━━━━━ VORLIEGENDER TEXT ━━━━━
Eine gemeinsame Zukunft für Israelis und Palästinenser
Wie spricht man miteinander, wenn das gegenseitige Verhältnis von Angst, Gewalt und gegenseitigem Misstrauen geprägt ist? In der Veranstaltung «Prospects for Peace and Justice» lud Rechtsprofessor Matthias Mahlmann Amal Jamal und Samer Sinijlawi zu einem Dialog über die israelisch-palästinensische Situation an die UZH ein.
Es sei notwendig, gemeinsam Ideen für die Zukunft zu formulieren, um daraus politische Aktionen abzuleiten, die Gegenwart zu verstehen und die Hoffnung nicht zu verlieren, sagte Mahlmann zu Beginn der Veranstaltung. Amal Jamal ist Professor für Politikwissenschaften an der Tel Aviv Universität und Israeli, Samer Sinijlawi ist politischer Aktivist und Schriftsteller in Ost-Jerusalem und Palästinenser. Beide seien als Individuen und nicht als Repräsentanten ihrer Regierungen oder Völker eingeladen, betonte Mahlmann.
━━━━━ DATENSÄTZE ━━━━━
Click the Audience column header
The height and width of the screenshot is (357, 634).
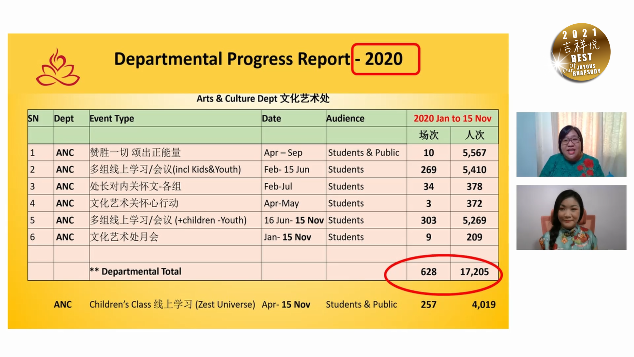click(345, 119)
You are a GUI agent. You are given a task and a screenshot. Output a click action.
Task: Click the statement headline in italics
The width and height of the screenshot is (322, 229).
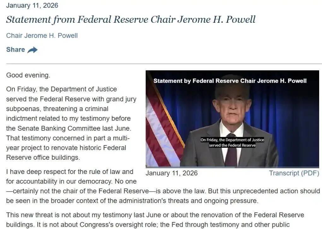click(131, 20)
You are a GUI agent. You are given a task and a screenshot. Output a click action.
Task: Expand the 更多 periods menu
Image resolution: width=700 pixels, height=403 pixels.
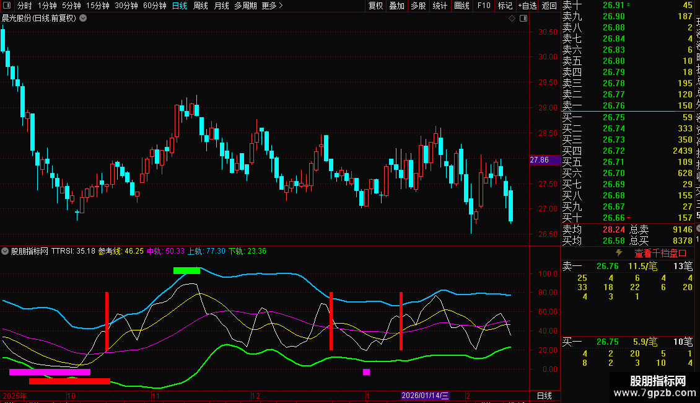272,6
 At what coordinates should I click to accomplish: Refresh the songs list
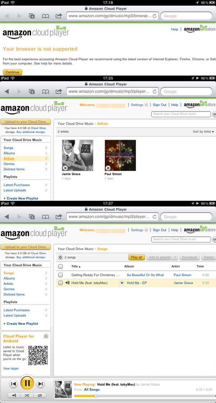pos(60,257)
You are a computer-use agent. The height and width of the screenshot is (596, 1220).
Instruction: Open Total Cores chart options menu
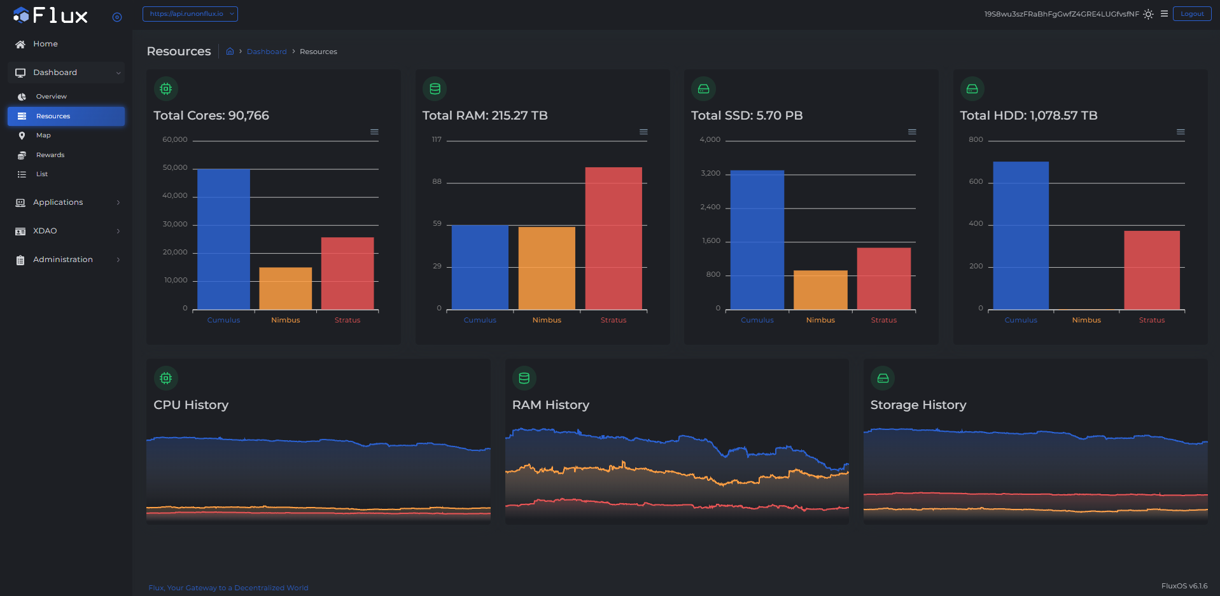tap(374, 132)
━━━━━
━━━━━ DATENSÄTZE ━━━━━
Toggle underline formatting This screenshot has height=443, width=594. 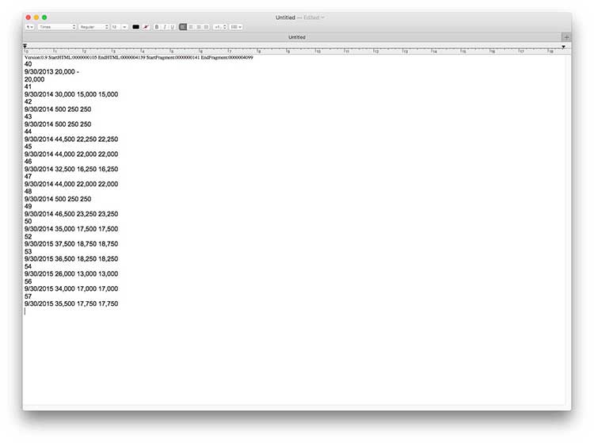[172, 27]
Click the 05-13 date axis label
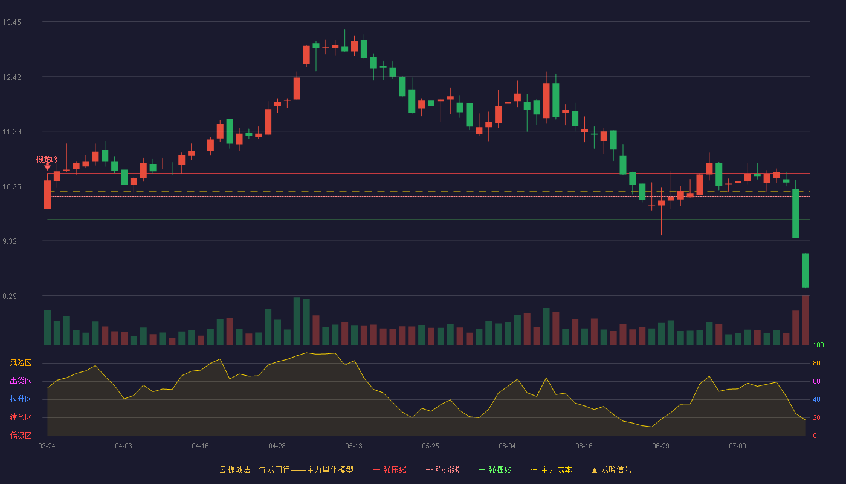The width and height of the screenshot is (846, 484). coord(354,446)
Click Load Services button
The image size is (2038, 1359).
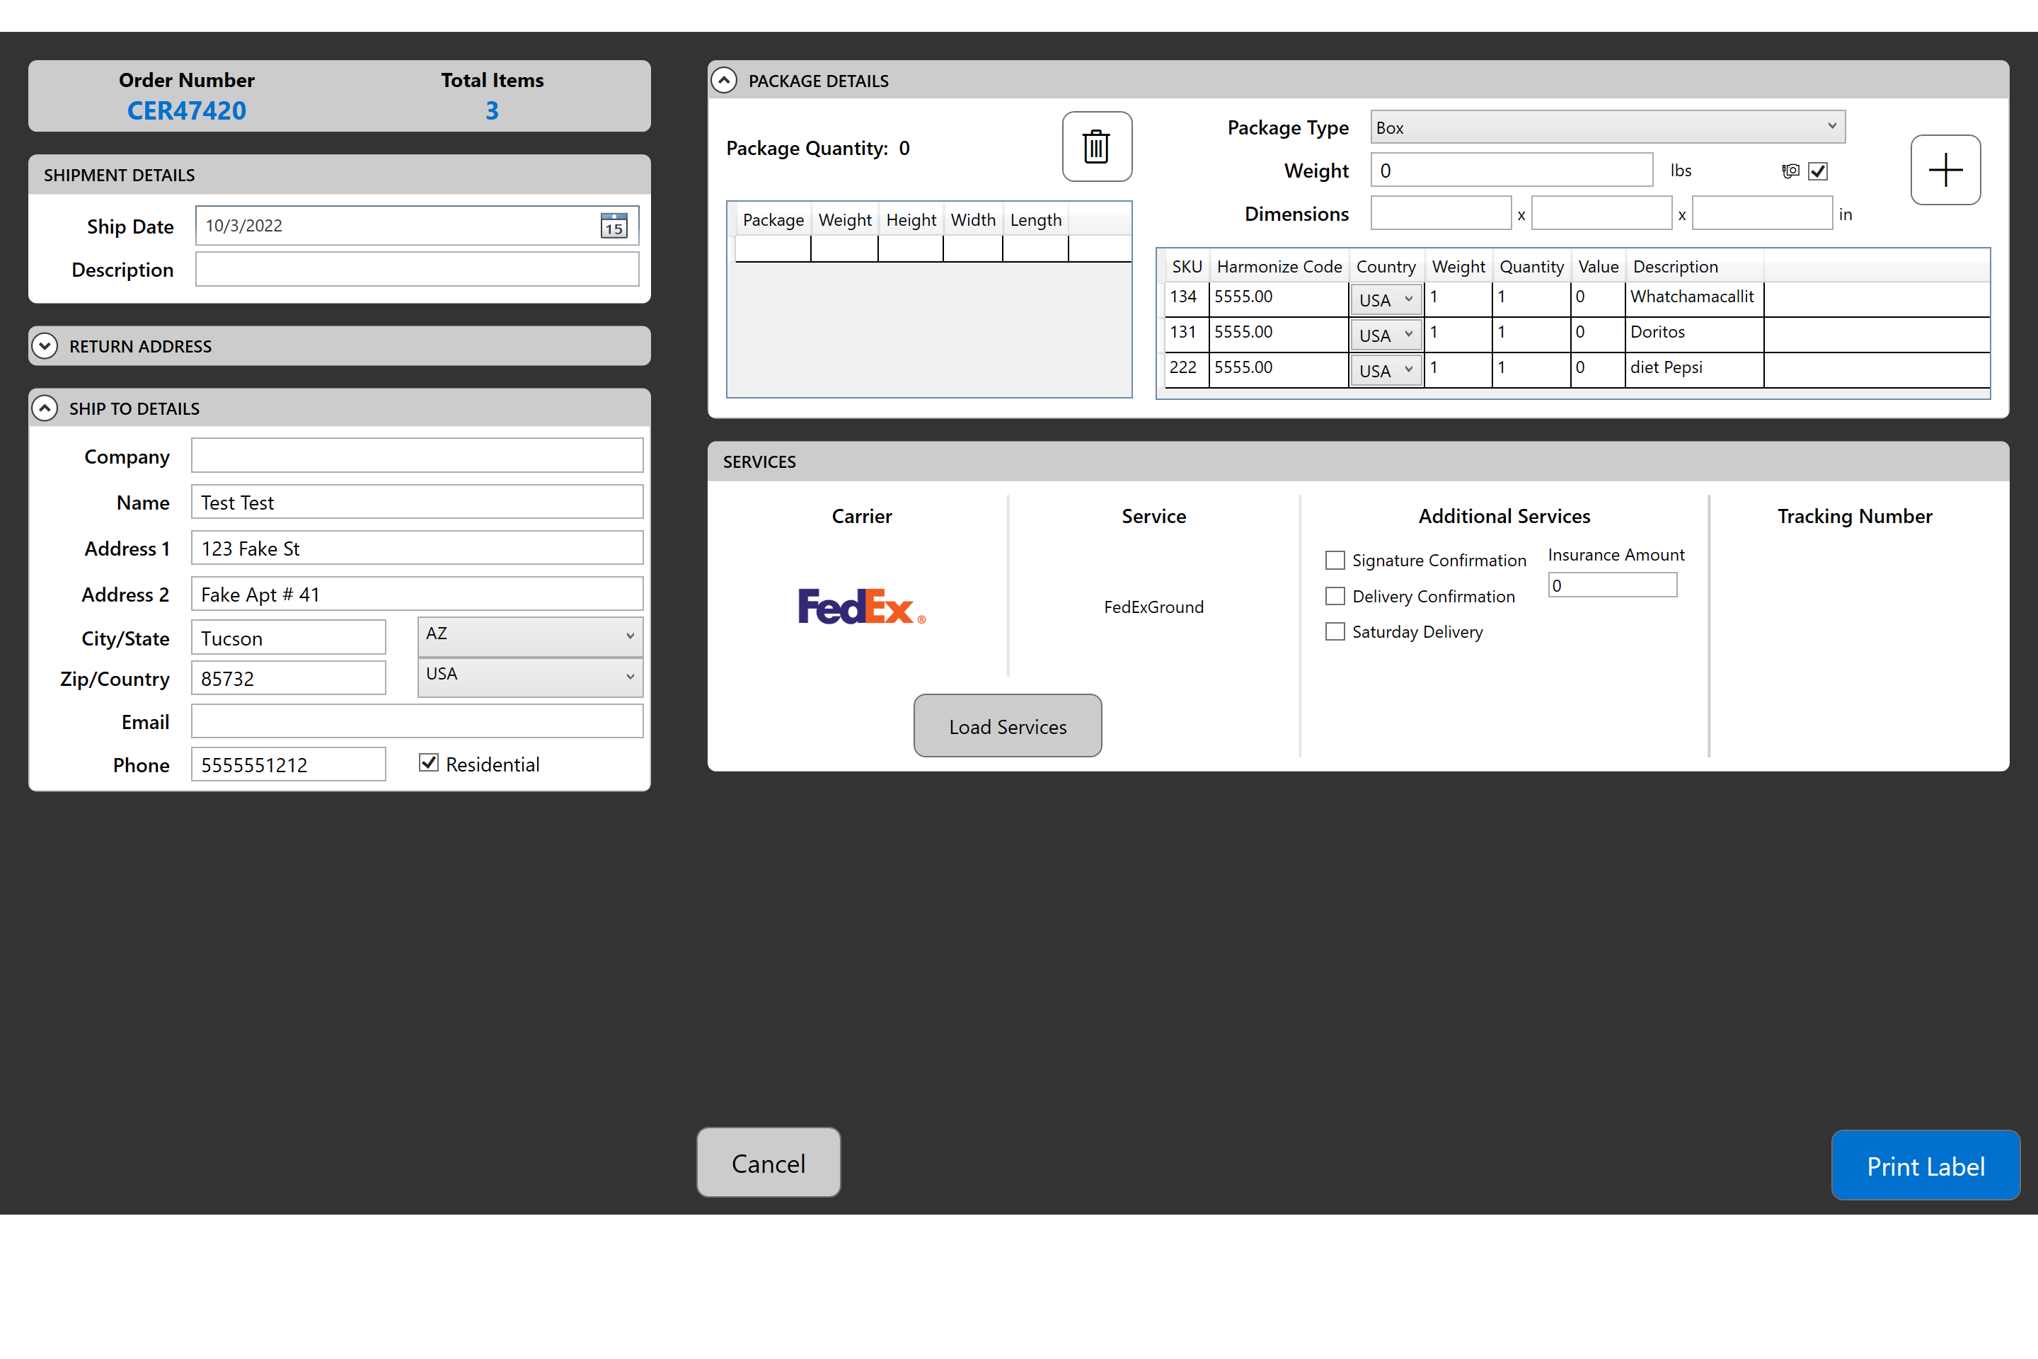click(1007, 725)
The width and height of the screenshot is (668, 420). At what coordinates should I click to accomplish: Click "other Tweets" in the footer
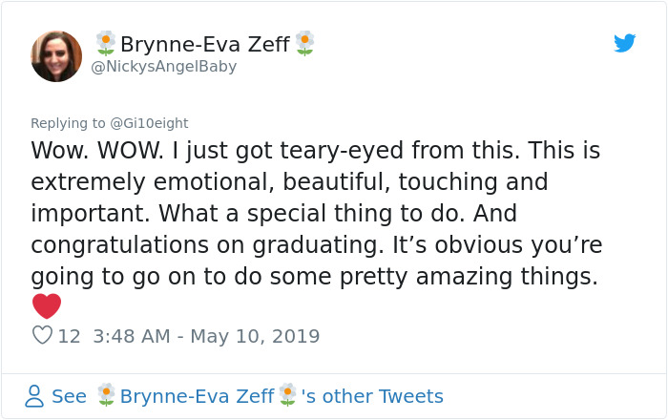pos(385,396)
━━━━━
━━━━━ DATENSÄTZE ━━━━━
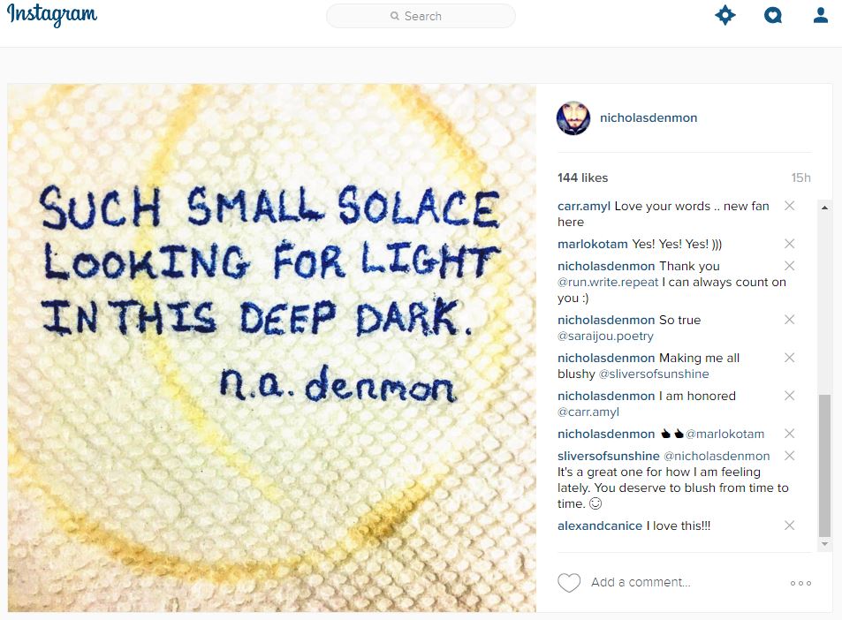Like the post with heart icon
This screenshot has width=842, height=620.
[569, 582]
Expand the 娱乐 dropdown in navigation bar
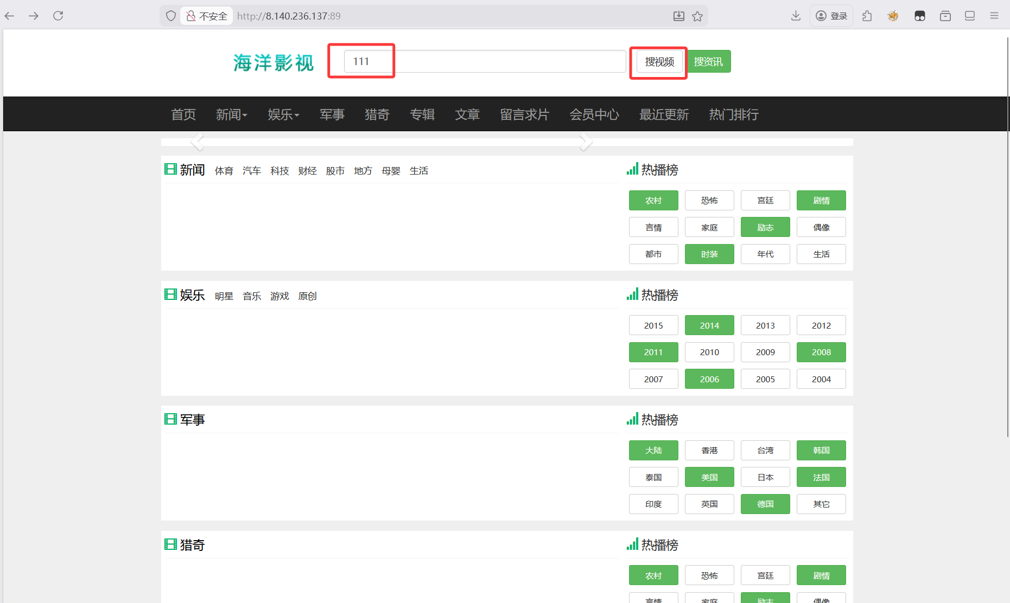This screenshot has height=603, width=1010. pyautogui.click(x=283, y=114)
━━━━━
> ANFORDERUNGEN:
1. Gib den Abschnitt des Textes zum israelisch-palästinensischen Dialog von „Es sei notwendig, gemeinsam“ bis hinunter zu „eingeladen, betonte Mahlmann.“ erneut wieder und ersetze darin „Schriftsteller“ durch „Autor“.
2. Beantworte anhand des Textes zum israelisch-palästinensischen Dialog folgende Fragen:
(a) Unter welchem Titel fand die Veranstaltung statt?
(b) An welcher Universität lehrt Amal Jamal?
(c) In welcher Eigenschaft waren die beiden Gäste laut Mahlmann eingeladen?

> GEGEBENE ANTWORTEN:
1.
Es sei notwendig, gemeinsam Ideen für die Zukunft zu formulieren, um daraus politische Aktionen abzuleiten, die Gegenwart zu verstehen und die Hoffnung nicht zu verlieren, sagte Mahlmann zu Beginn der Veranstaltung. Amal Jamal ist Professor für Politikwissenschaften an der Tel Aviv Universität und Israeli, Samer Sinijlawi ist politischer Aktivist und Autor in Ost-Jerusalem und Palästinenser. Beide seien als Individuen und nicht als Repräsentanten ihrer Regierungen oder Völker eingeladen, betonte Mahlmann.

2.
(a) «Prospects for Peace and Justice»
(b) An der Tel Aviv Universität
(c) Als Individuen, nicht als Repräsentanten ihrer Regierungen oder Völker